Text for analysis
════════════════════

The society now nominates seven of the 12 board members to the governor, who usually appoints the nominees. But a lawsuit over the process prompted the state Legislature to seek changes. Starting Jan. 1, 2008, a nine-member review panel, which will include six physicians, will recommend potential board members to the governor.
"We supported the bill and pushed for it in the [state] General Assembly, and we believe it's a sound approach," said Stephen Keene, the medical society's deputy executive vice president and general counsel.
On Feb. 28, a physician and three patients sued the North Carolina Medical Board, Gov. Michael Easley, the state and the medical society, claiming that the medical society had too much power over the medical board. The lawsuit, which family physician John Faulkner, MD, and the patients filed in Wake County Superior Court, asks that the process that requires the society to nominate physicians for board appointment be declared unconstitutional.
The complaint claims that the board failed to investigate and discipline physicians who endanger patients "because of the control exercised" by the medical society. The society denied the accusation. The society and medical board said the selection process was fair.
The three patient plaintiffs said they or family members were harmed by poor physician care. Dr. Faulkner, who does not belong to the medical society, said his wife was injured in a preventable operating room fire.
Burton Craige, the Raleigh, N.C., attorney for the plaintiffs, said he wanted state legislators to change how board members are nominated. Lawmakers introduced the bill in March. At the time, Craige said he would drop the lawsuit if lawmakers changed the process. Now that the measure has passed, Craige said he has not decided if he will drop the lawsuit. "We're considering it now," he said. "I'm certain that this wouldn't have happened without the lawsuit. It's a step in the right direction."
New criteria for nominees
The law does not change the board's makeup, just how members are nominated. The board consists of eight physicians, one physician assistant or nurse practitioner, and three public members. Members serve a three-year term and can serve for two terms.

════════════════════

Pixel coordinate grounding data:

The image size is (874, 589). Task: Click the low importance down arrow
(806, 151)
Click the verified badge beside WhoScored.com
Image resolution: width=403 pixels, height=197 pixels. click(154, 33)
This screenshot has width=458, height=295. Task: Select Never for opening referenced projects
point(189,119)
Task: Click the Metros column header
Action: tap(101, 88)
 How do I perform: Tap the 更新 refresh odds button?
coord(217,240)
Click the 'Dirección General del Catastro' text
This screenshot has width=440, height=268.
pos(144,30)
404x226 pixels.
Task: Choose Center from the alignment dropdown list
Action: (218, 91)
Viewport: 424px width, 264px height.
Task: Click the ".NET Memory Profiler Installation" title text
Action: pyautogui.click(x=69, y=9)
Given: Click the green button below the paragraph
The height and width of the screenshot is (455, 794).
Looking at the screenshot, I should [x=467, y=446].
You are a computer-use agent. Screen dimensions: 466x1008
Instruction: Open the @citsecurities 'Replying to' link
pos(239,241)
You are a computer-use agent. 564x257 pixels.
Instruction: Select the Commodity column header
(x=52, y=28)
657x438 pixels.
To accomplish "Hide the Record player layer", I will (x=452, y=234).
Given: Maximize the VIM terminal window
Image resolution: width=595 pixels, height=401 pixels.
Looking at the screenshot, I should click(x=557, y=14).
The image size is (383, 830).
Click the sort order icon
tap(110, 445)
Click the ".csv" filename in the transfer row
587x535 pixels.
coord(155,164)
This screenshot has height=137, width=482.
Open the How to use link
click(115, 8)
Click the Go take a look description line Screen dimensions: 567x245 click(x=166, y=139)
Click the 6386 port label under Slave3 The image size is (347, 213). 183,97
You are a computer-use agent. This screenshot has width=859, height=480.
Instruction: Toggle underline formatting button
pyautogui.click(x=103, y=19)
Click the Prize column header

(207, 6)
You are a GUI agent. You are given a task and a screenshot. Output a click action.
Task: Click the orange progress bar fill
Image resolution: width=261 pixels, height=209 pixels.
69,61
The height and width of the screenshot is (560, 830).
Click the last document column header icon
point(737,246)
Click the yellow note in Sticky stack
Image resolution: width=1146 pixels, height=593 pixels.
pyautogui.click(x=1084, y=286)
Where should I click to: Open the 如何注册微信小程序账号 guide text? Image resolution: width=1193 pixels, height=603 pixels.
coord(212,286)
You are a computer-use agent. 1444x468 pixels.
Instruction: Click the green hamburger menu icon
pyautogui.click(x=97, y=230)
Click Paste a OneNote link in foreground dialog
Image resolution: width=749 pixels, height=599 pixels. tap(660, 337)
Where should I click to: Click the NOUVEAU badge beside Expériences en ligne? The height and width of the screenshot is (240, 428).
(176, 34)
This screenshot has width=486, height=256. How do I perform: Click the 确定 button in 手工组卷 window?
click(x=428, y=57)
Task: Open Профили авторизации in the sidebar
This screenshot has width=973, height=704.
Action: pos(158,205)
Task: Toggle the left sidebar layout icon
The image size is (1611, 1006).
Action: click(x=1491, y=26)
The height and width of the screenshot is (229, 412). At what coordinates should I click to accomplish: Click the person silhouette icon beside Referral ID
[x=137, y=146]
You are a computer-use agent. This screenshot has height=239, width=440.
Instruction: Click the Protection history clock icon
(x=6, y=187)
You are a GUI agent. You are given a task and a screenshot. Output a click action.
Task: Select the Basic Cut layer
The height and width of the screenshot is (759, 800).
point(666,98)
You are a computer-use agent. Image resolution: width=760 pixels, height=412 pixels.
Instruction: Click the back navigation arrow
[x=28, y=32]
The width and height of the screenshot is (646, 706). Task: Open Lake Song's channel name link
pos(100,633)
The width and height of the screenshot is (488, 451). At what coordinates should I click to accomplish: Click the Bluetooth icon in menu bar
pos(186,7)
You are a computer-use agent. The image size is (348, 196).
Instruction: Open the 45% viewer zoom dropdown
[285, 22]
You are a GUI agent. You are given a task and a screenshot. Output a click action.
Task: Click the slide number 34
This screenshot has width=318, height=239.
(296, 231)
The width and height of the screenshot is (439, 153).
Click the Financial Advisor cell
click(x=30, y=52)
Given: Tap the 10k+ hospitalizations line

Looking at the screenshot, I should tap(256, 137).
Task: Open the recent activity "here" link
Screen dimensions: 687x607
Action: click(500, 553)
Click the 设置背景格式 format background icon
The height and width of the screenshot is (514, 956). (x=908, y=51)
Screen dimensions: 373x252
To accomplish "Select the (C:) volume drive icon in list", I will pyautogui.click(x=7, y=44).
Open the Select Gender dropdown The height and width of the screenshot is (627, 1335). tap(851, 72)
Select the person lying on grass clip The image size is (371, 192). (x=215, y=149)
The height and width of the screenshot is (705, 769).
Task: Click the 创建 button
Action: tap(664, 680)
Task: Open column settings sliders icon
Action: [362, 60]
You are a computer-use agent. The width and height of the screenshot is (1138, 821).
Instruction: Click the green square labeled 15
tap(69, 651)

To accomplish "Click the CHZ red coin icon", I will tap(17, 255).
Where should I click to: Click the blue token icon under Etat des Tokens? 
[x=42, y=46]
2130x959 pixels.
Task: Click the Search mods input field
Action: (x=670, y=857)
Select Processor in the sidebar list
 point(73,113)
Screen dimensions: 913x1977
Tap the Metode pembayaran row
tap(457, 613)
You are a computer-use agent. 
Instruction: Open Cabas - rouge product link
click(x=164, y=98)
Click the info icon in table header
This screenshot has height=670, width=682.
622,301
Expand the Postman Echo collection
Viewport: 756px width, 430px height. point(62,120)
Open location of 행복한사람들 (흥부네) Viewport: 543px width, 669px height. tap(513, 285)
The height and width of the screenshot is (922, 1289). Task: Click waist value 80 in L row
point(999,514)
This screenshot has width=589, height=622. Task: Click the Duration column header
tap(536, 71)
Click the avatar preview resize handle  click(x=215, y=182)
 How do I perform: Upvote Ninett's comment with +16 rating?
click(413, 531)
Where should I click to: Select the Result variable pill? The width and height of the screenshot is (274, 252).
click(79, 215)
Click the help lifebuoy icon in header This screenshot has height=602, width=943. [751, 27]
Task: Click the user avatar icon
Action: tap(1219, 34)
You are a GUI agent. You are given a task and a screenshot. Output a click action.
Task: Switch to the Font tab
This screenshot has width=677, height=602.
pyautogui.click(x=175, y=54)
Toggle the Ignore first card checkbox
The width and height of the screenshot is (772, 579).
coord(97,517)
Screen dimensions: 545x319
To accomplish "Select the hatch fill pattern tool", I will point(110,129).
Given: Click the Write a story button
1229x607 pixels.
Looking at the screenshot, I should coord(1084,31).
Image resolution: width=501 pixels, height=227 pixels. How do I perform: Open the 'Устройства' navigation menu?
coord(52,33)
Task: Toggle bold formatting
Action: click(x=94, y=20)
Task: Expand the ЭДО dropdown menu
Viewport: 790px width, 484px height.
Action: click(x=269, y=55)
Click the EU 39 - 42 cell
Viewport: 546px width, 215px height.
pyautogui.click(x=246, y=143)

════════════════════

Work order
Continue the article on how North Carolina Medical Board members are nominated, starting right after its final sentence.

Reply to the task
One of the eight physicians must be an osteopath, a faculty member of a medical school who uses integrative medicine in practice or a member of the Old North State Medical Society, an association of black physicians. The governor will appoint a person to that position, and the person will not be subject to the review panel.
The governor also will appoint three public members without input from the panel.
Panel members will make recommendations on the seven other physician slots and the physician assistant or nurse practitioner position.
The nine-member panel will consist of four people from the state medical society, one person from the Old North State Medical Society, one from the North Carolina Osteopathic Medical Assn., one from the North Carolina Academy of Physician Assistants, one from the North Carolina Nurses Assn. Council of Nurse Practitioners, and one public member currently on the medical board.
"You've got a broad representation of parties serving on this panel," said David Henderson, medical board executive director.
Applicants for the eight board positions under review must have:
- An active North Carolina license.
- An active clinical or teaching practice.
- Five consecutive years of practicing in the state.
- Intentions to keep an active practice while on the medical board.
- Three letters of recommendation.
- No public discipline in the state in the past 10 years.
- No felony convictions, and no misdemeanor convictions related to medical practice.
- An understanding of the board's role to protect the public.
The panel will recommend at least two nominees per opening, and the governor will make the final decision. The board now has three physician openings that need to be filled this year. Because the new law will not yet be in effect, the existing nomination system will be used, Henderson said.
The new panel will be used for a physician opening next year, he said.